* _Testo_
Lo stato della guerra in Ucraina_ con il colonnello Douglas McGregor

Avremmo preferito concludere l’anno con un testo meno impegnativo e più bene augurante. Le dinamiche geopolitiche, purtroppo, non volgono certamente al sereno o quantomeno al variabile e non è certo rimuovendole dalla nostra comprensione che potremo garantirci l’agognato “quieto vivere” possibile. La speranza, alquanto remota, è che nel nostro paese inizino ad emergere forze importanti e capaci di tirarci fuori dal pantano in cui ci sta trascinando l’attuale classe dirigente. Proponiamo e raccomandiamo quindi l’ascolto di questa lunga conversazione in tre parti, su un unico link o su tre link diversi, curata nella traduzione in sottotitoli dal sito “voci dall’estero”, sollecitata, commentata e supervisionata da Roberto Buffagni. Il link originale è  https://www.youtube.com/watch?v=GhA1yofpkMg Premendo sulla schermata l’icona delle impostazioni (ruota dentata) e selezionando nella cartella “sottotitoli” la lingua italiana, si ottiene la traduzione del testo. Buon ascolto e buon anno, Giuseppe Germinario

Questo lungo, appassionato colloquio sulla guerra in Ucraina tra *Michael Vlahos e **Douglas McGregor si è svolto all’inizio del mese di dicembre 2022, nella biblioteca dello Army and Navy Club di Washington D.C.

Per la serietà e la preparazione di entrambi, per l’ampiezza e la profondità della discussione, è forse la migliore analisi della situazione militare e politica conseguente al conflitto ucraino oggi disponibile.

Vlahos e McGregor appartengono entrambi all’ultima generazione dei Cold Warriors, e hanno operato, ad alto livello, all’interno delle istituzioni militari e accademiche dello Stato federale nordamericano. Dissentono dall’odierna politica estera statunitense, aderiscono entrambi all’interpretazione delle cause lontane della guerra in Ucraina come effetto dell’espansione a Est della Nato, proposta da John Mearsheimer. Da patrioti statunitensi, si interrogano sulle conseguenze di scelte strategiche che ritengono gravemente errate e pericolose, e sulla possibilità di correggerle.

* _Consegna_
Prosegui il testo sul colloquio tra Vlahos e McGregor riguardo alla guerra in Ucraina, riprendendo dall'ultima frase. Le righe non hanno alcun legame con il testo.

* _Dati forniti_
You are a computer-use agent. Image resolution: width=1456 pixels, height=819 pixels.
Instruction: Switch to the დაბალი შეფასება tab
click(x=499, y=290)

* _Risultato_
Il colloquio è diviso in tre parti:

1) Che cosa ci fa capire questa guerra? Che cos’è accaduto sinora? A che punto siamo?

2) Perché la Nato ha commesso un errore strategico tanto grave, provocando una proxy war fondata sulla negazione della realtà e sull’inganno?

3) Che cosa si dovrebbe fare? In quale direzione stiamo andando?

Vocidallestero ringrazia Roberto Buffagni per aver segnalato e curato la presentazione di questo significativo colloquio e dei suoi protagonisti, nonché per la revisione finale della traduzione.

Ringrazia inoltre Roberto Pozzi (che svolge un prezioso lavoro di traduzione su gilbertdoctorow.com) e @X22Pedro per aver collaborato alla traduzione in italiano dei dialoghi, nonché @Asiaest per la sua collaborazione alla sottotitolatura dei video.

https://rumble.com/v23lnk0-ucraina-23a-il-fallimento-della-strategia-nato-la-sclerosi-dellesercito-usa.html

Altrimenti:

1) Che cosa ci fa capire questa guerra? Che cos’è accaduto sinora? A che punto siamo?

2) Perché la Nato ha commesso un errore strategico tanto grave, provocando una proxy war fondata sulla negazione della realtà e sull’inganno?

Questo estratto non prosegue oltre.